[To do] Skip the pictures. Transcribe the rest of the data below without changing a word.

[The records]
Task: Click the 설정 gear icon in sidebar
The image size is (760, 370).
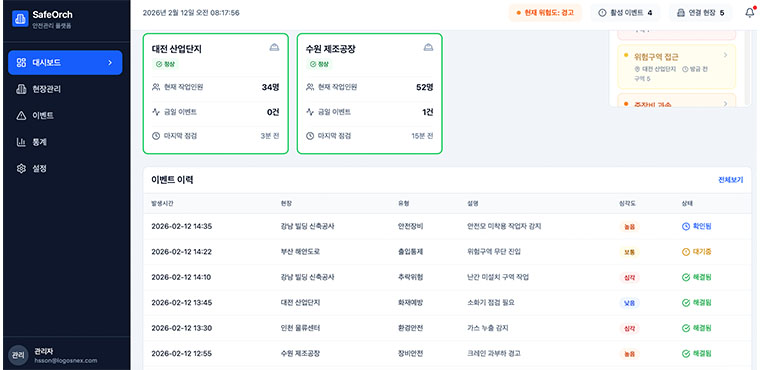Action: point(21,169)
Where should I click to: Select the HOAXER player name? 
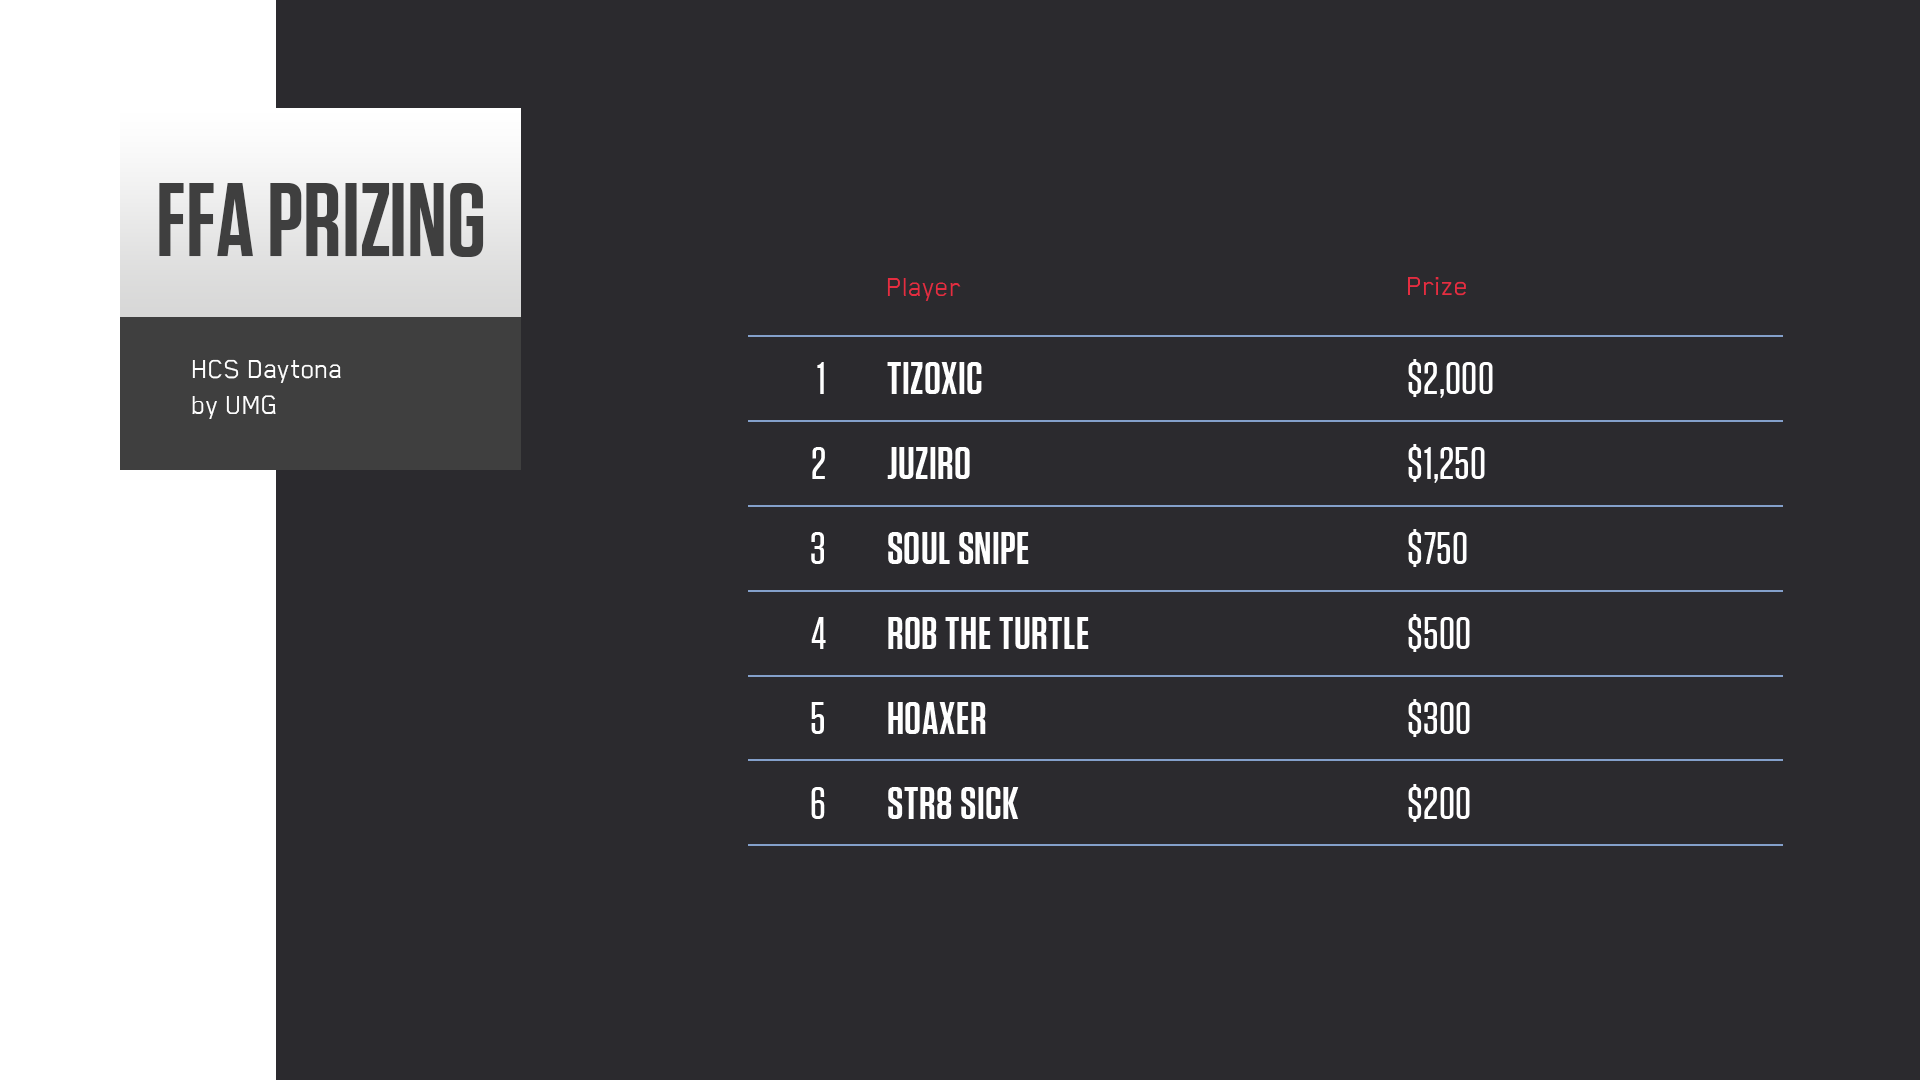point(936,719)
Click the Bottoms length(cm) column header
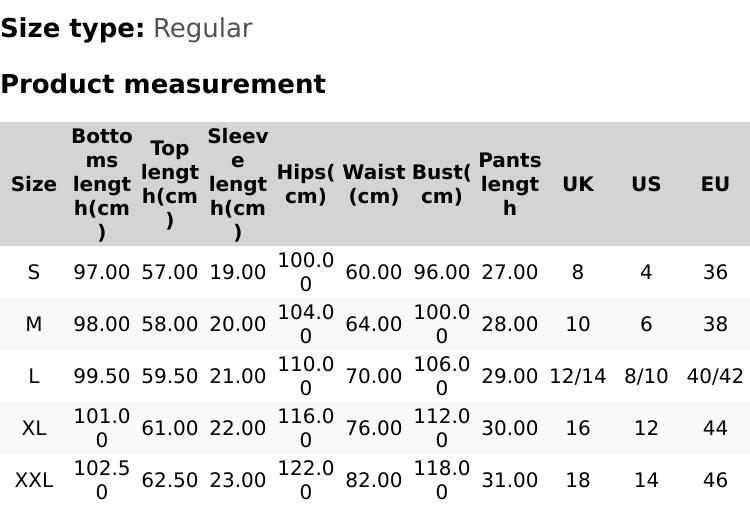 click(102, 184)
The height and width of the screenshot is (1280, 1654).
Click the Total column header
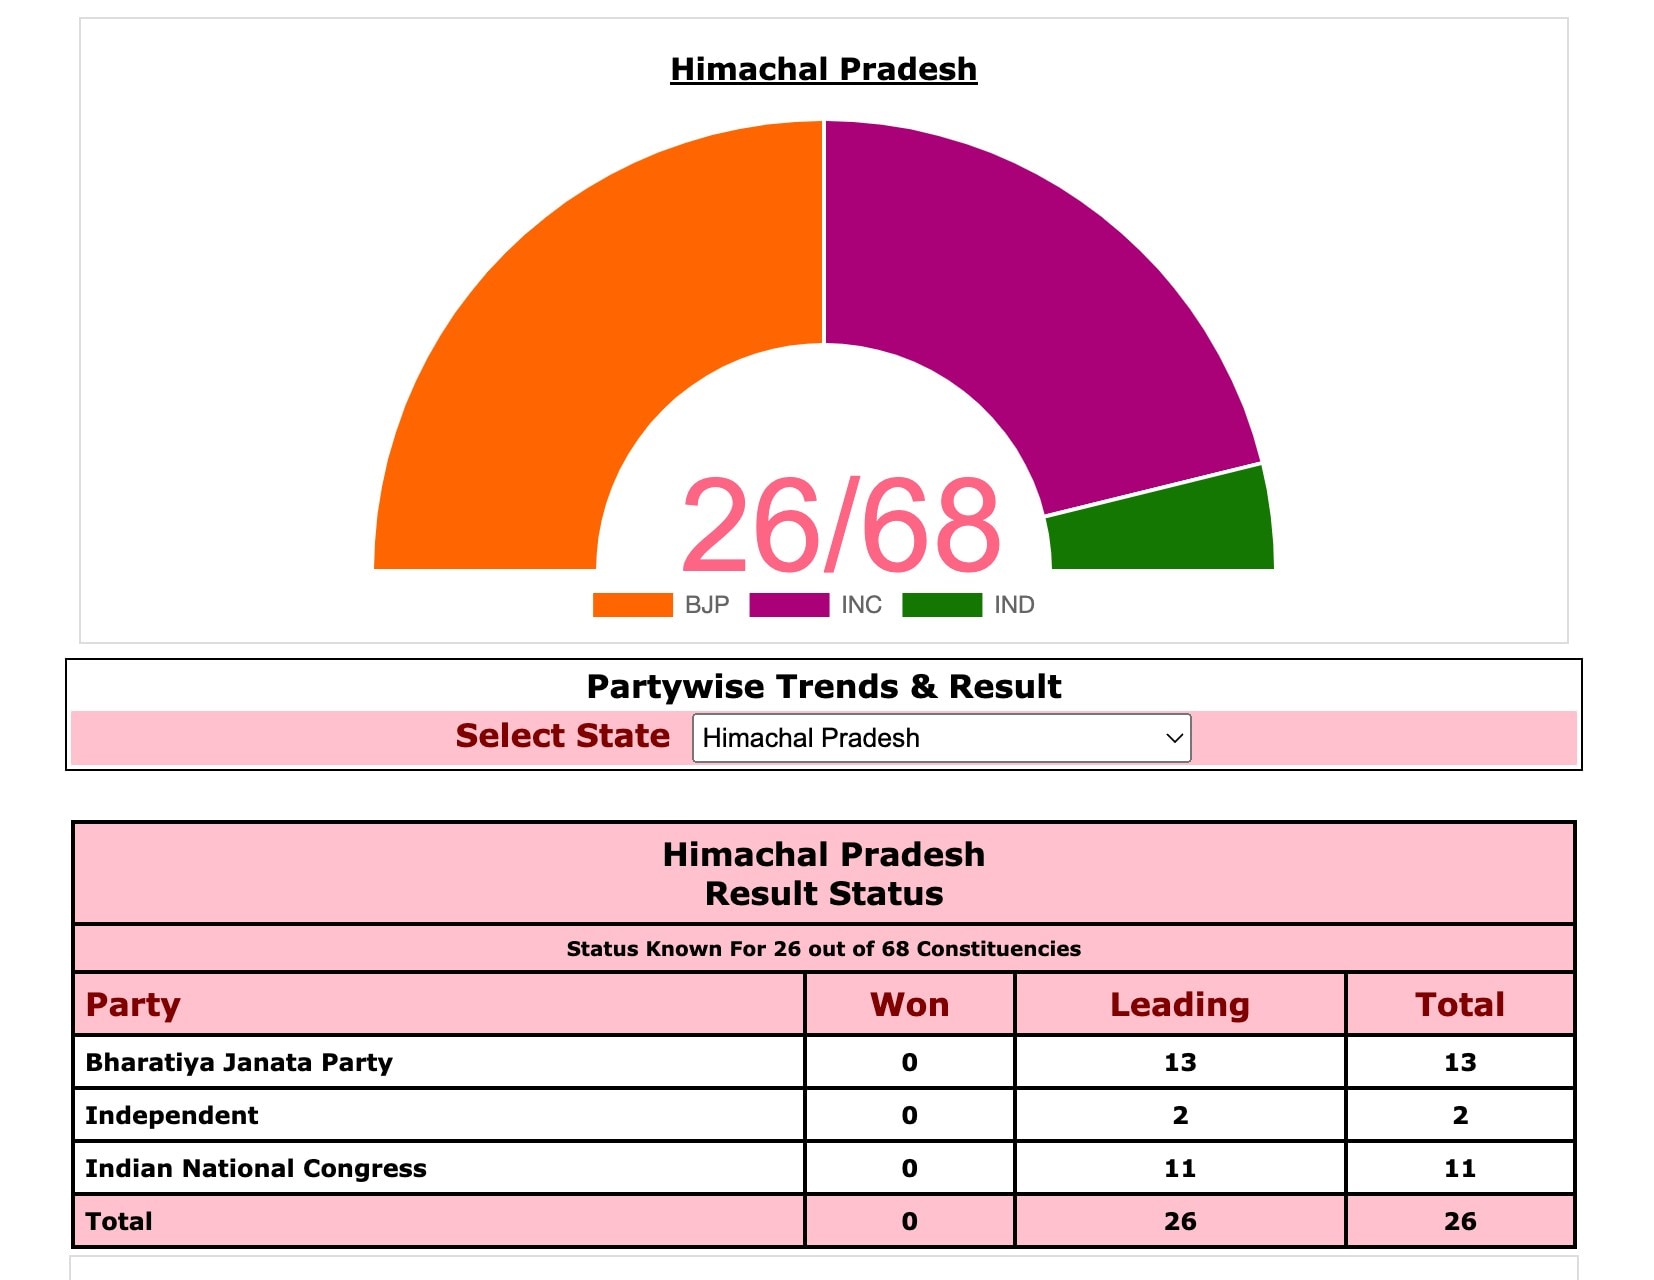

[Solution to the problem]
Task: Click the 설정 gear icon in sidebar
The image size is (760, 370).
Action: point(21,169)
Where should I click to: Select the HOAXER player name? 
point(936,719)
Click the Bottoms length(cm) column header
 click(102, 184)
The height and width of the screenshot is (1280, 1654).
Click the Total column header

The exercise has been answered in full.